◆ DATASET ◆
⟨

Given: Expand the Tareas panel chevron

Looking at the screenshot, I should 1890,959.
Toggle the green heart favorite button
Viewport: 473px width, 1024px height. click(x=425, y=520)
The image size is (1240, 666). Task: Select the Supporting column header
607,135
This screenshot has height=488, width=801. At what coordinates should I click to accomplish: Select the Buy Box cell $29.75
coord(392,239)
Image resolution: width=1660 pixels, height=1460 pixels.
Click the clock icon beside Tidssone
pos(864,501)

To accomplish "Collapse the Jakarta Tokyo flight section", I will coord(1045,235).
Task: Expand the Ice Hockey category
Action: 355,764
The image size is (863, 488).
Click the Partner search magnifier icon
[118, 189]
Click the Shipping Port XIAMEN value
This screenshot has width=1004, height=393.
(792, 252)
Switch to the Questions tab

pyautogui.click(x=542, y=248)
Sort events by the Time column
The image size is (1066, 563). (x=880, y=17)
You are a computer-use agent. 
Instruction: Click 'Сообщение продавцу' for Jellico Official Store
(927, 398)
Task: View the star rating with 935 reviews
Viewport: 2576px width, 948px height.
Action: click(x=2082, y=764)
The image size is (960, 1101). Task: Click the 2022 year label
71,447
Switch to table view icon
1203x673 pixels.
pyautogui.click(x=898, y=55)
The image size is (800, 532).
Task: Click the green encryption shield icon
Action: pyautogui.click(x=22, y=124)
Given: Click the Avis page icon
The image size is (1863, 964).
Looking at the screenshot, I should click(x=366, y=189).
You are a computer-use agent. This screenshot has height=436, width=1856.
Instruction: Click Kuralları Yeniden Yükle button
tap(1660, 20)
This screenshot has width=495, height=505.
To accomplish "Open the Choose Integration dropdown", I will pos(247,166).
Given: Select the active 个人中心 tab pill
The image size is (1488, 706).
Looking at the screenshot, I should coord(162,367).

⟩

◆ THE TASK ◆
Output the line bearing "Sort events by the Time column" along with all the lines after it through the end of the entries, exactly, and no other lines.

◆ TASK RESPONSE ◆
Sort events by the Time column
The image size is (1066, 563). (x=880, y=17)
You are a computer-use agent. 
Instruction: Click 'Сообщение продавцу' for Jellico Official Store
(927, 398)
Task: View the star rating with 935 reviews
Viewport: 2576px width, 948px height.
Action: click(x=2082, y=764)
The image size is (960, 1101). Task: Click the 2022 year label
71,447
Switch to table view icon
1203x673 pixels.
pyautogui.click(x=898, y=55)
The image size is (800, 532).
Task: Click the green encryption shield icon
Action: pyautogui.click(x=22, y=124)
Given: Click the Avis page icon
The image size is (1863, 964).
Looking at the screenshot, I should click(x=366, y=189).
You are a computer-use agent. This screenshot has height=436, width=1856.
Instruction: Click Kuralları Yeniden Yükle button
tap(1660, 20)
This screenshot has width=495, height=505.
To accomplish "Open the Choose Integration dropdown", I will pos(247,166).
Given: Select the active 个人中心 tab pill
The image size is (1488, 706).
Looking at the screenshot, I should coord(162,367).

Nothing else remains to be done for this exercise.